[Opening Task inputs section]
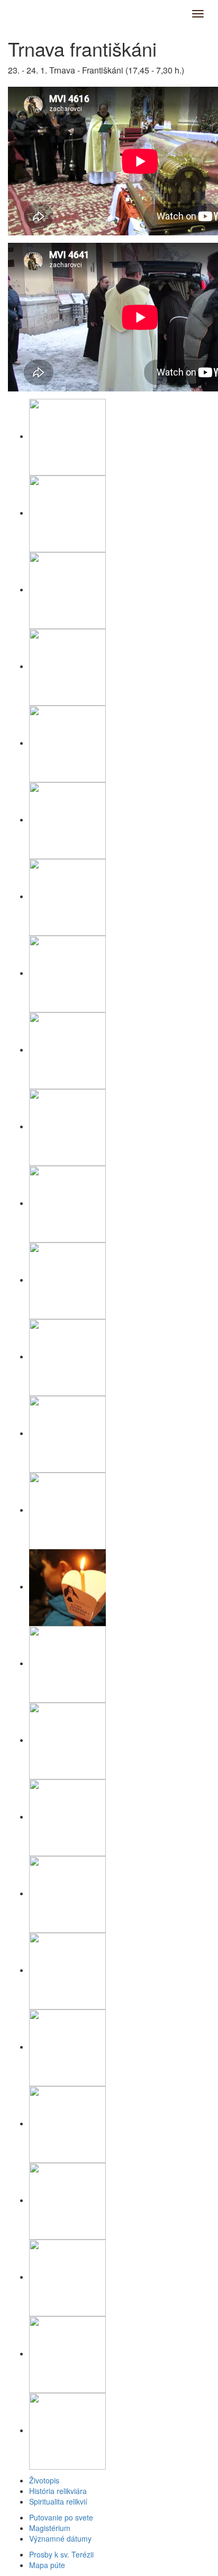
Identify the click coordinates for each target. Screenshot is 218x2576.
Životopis (44, 2480)
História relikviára (58, 2491)
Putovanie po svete (61, 2517)
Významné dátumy (60, 2538)
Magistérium (49, 2528)
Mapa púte (47, 2565)
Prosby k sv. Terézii (61, 2554)
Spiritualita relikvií (58, 2501)
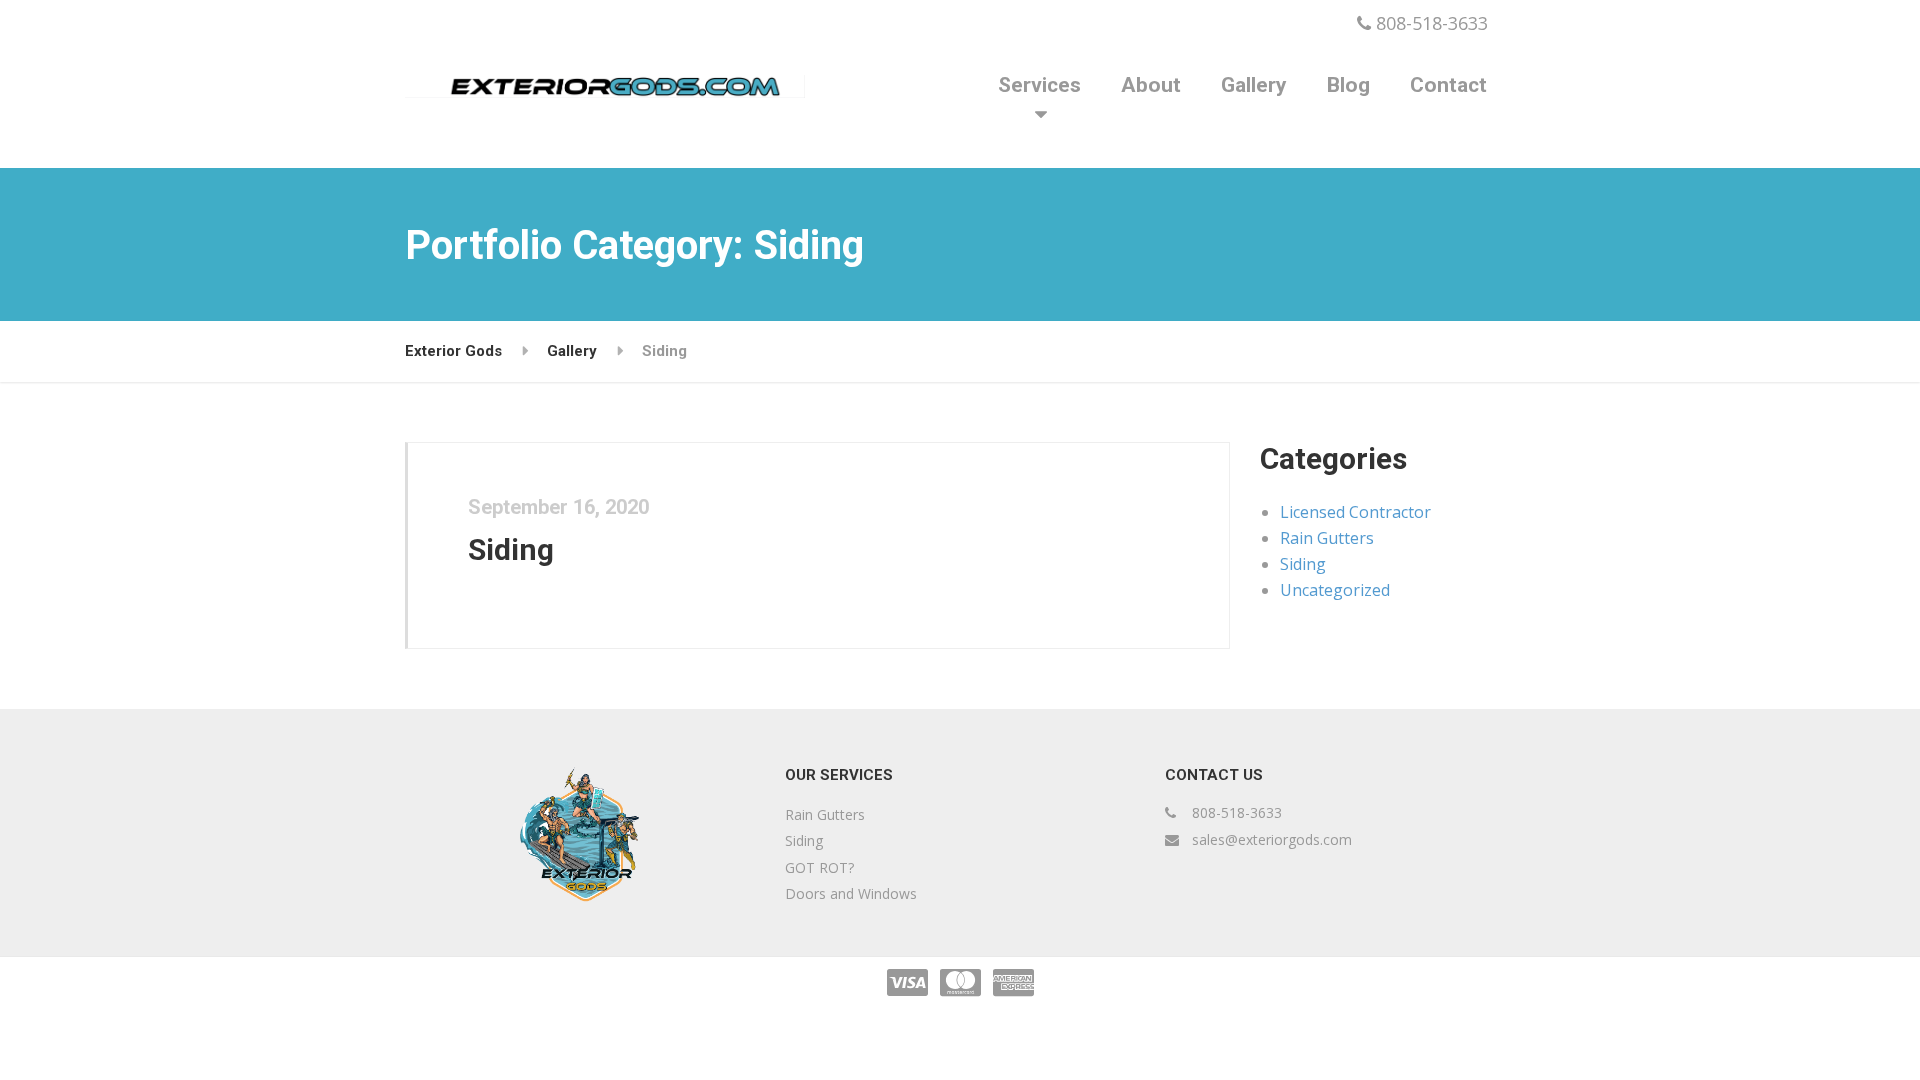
[Closing Task inputs section]
◆ **What you are asked to do**: Repeat the records above verbatim, dropping the pictures.

◆ **Solution below**:
Identify the click coordinates for each target. Screenshot is 218x2576.
Životopis (44, 2480)
História relikviára (58, 2491)
Putovanie po svete (61, 2517)
Významné dátumy (60, 2538)
Magistérium (49, 2528)
Mapa púte (47, 2565)
Prosby k sv. Terézii (61, 2554)
Spiritualita relikvií (58, 2501)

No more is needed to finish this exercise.